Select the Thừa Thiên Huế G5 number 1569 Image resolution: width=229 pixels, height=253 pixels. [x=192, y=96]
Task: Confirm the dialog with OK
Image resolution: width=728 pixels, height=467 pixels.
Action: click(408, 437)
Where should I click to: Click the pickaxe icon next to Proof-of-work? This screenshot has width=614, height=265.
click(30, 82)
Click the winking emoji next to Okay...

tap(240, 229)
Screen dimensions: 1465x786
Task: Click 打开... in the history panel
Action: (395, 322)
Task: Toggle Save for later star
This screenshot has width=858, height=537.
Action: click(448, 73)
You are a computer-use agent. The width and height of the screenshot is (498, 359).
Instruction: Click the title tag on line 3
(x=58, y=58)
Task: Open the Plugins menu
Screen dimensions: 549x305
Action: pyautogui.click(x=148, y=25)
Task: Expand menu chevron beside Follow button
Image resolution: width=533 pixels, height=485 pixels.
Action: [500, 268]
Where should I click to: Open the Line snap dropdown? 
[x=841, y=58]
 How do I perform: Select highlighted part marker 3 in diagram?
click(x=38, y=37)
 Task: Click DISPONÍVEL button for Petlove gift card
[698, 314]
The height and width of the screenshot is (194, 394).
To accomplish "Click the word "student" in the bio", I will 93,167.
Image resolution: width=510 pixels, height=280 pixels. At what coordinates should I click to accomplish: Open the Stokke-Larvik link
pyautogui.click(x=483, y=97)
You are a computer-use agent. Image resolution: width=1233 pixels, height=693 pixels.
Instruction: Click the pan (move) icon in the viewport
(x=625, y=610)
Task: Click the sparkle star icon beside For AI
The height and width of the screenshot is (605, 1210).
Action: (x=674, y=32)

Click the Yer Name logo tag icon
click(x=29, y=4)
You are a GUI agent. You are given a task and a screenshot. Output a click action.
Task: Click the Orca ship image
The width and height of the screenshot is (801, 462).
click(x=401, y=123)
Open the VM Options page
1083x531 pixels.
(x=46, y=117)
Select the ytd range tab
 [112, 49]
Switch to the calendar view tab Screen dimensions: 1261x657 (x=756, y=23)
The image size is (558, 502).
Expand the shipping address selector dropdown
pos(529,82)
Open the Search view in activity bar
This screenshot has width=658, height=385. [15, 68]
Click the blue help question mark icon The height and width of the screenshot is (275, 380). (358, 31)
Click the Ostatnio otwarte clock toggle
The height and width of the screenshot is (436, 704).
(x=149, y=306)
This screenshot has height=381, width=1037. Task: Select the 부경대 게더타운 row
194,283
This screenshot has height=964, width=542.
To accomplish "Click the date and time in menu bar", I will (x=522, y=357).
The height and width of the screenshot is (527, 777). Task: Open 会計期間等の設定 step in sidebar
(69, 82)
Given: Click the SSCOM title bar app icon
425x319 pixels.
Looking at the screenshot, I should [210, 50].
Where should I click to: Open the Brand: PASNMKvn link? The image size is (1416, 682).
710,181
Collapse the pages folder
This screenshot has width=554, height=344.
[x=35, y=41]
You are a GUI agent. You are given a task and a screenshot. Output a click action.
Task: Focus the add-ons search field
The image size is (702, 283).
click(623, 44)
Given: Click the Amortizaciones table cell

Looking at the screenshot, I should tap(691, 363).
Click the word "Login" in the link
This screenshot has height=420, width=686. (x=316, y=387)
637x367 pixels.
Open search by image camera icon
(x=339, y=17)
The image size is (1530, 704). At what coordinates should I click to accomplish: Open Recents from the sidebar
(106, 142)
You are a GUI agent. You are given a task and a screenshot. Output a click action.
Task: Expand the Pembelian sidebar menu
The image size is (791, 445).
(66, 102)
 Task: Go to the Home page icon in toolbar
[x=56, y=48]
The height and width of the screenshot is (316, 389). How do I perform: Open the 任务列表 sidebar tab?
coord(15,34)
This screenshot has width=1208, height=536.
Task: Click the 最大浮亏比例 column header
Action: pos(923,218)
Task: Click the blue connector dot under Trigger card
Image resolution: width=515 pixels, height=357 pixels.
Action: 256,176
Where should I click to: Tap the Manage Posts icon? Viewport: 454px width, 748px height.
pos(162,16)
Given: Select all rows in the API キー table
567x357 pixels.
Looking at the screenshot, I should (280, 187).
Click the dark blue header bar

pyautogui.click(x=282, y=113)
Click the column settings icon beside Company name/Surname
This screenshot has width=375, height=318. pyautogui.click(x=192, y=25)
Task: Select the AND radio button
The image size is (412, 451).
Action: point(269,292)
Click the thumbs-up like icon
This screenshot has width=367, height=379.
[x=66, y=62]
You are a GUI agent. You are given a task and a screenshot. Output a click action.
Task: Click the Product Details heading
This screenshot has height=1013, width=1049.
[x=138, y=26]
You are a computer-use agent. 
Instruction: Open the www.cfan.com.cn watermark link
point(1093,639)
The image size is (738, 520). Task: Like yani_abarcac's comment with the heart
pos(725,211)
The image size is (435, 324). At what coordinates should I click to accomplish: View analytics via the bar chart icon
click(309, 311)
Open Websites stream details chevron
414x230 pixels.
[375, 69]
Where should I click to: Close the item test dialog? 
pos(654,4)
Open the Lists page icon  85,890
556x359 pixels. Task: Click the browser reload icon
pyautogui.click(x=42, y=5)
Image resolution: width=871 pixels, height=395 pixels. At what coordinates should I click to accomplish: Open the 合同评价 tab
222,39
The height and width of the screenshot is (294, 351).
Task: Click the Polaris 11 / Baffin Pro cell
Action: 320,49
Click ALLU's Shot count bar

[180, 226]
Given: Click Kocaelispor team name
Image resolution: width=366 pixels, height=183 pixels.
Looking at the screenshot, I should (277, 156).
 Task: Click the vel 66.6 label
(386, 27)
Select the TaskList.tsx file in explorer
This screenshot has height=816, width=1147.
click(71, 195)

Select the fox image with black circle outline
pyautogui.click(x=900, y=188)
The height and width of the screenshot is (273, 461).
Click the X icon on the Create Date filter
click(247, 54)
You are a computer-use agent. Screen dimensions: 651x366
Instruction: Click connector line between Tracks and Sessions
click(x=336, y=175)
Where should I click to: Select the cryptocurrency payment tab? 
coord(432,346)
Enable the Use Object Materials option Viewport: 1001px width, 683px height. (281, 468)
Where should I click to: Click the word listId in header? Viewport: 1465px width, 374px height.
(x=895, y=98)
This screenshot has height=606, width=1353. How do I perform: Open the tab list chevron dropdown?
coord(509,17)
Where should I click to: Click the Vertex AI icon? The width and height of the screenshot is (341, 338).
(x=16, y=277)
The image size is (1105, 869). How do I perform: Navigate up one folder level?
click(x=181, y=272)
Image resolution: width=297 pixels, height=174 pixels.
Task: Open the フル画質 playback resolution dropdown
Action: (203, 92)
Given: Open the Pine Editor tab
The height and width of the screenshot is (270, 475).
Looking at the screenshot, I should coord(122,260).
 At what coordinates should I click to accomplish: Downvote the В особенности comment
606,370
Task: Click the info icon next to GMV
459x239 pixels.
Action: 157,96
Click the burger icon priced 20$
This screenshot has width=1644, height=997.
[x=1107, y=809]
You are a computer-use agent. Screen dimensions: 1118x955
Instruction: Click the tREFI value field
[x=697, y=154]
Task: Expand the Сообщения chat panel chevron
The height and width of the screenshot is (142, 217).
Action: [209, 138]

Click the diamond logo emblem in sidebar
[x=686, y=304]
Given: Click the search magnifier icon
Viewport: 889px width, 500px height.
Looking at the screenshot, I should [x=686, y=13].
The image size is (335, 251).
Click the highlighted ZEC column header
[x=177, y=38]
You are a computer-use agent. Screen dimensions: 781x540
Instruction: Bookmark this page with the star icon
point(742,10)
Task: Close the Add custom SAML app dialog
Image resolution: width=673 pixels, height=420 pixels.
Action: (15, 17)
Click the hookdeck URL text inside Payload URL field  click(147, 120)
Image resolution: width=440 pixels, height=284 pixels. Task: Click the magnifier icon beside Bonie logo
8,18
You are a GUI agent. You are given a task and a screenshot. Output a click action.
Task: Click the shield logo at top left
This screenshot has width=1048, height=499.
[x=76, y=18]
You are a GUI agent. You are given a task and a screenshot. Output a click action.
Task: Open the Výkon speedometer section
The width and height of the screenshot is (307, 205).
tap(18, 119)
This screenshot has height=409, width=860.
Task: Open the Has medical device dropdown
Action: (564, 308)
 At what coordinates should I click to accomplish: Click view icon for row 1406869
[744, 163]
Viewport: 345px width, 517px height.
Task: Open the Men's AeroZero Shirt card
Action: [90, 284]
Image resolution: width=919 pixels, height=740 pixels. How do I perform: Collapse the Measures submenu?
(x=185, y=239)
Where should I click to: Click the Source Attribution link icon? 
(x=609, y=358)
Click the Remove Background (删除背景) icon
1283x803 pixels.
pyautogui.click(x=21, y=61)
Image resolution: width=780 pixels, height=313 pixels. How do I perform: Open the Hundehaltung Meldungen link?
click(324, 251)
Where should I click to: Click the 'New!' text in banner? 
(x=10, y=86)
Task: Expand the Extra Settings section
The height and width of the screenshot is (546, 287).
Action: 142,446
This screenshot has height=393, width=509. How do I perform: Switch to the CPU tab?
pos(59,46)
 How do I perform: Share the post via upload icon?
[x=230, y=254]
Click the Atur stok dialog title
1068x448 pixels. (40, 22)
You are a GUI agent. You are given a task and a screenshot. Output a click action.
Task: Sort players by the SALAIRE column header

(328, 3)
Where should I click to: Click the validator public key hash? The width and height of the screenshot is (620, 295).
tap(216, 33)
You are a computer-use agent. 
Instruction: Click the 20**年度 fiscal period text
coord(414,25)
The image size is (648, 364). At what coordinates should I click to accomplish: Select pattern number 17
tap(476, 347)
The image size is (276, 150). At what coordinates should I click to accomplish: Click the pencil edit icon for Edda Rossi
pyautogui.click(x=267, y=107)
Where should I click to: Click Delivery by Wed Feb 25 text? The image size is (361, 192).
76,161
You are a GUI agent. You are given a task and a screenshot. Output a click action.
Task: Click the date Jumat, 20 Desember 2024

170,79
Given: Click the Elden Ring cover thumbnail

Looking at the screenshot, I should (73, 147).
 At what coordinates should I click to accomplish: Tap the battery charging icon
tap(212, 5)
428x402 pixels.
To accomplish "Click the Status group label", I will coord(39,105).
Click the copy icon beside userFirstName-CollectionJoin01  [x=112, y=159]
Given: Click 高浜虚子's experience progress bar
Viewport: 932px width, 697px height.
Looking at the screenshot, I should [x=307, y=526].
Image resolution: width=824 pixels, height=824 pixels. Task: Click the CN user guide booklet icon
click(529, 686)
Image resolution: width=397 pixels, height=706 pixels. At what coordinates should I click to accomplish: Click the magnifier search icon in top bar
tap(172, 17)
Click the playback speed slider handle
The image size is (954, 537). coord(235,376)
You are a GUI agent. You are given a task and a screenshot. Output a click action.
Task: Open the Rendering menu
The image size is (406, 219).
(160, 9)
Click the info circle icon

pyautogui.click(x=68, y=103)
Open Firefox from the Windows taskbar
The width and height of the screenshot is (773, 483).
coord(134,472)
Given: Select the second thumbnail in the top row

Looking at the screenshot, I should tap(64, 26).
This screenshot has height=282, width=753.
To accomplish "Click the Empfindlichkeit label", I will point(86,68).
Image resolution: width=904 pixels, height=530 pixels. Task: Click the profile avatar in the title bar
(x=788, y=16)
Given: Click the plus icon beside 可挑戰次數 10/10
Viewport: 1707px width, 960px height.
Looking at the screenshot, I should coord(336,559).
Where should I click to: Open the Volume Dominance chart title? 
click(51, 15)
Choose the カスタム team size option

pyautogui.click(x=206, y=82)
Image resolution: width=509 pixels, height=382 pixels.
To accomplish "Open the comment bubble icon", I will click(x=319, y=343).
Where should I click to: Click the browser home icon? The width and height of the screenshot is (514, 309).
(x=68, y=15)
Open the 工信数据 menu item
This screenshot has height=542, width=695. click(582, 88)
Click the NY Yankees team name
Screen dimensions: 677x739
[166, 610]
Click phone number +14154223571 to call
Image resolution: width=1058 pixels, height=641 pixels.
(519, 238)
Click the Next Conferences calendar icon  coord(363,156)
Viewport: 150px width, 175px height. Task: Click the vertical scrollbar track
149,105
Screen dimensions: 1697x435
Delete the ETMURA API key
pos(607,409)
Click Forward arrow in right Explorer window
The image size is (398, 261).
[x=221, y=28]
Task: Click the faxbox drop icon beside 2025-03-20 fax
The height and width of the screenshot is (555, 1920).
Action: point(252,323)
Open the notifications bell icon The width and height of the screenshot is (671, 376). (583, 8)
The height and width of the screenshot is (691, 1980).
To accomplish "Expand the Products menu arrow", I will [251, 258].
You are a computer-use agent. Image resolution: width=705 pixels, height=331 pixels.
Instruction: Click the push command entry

- EXERCISE DETAILS: Return the span of lines in the data above that opens at the line with "You are a computer-use agent. Screen dimensions: 781x540" and closes at the line with "Task: Open the Výkon speedometer section", exactly, ends included, nothing else.

- SOLUTION FOR THIS TASK:
You are a computer-use agent. Screen dimensions: 781x540
Instruction: Bookmark this page with the star icon
point(742,10)
Task: Close the Add custom SAML app dialog
Image resolution: width=673 pixels, height=420 pixels.
Action: (15, 17)
Click the hookdeck URL text inside Payload URL field  click(147, 120)
Image resolution: width=440 pixels, height=284 pixels. Task: Click the magnifier icon beside Bonie logo
8,18
You are a GUI agent. You are given a task and a screenshot. Output a click action.
Task: Click the shield logo at top left
This screenshot has width=1048, height=499.
[x=76, y=18]
You are a GUI agent. You are given a task and a screenshot. Output a click action.
Task: Open the Výkon speedometer section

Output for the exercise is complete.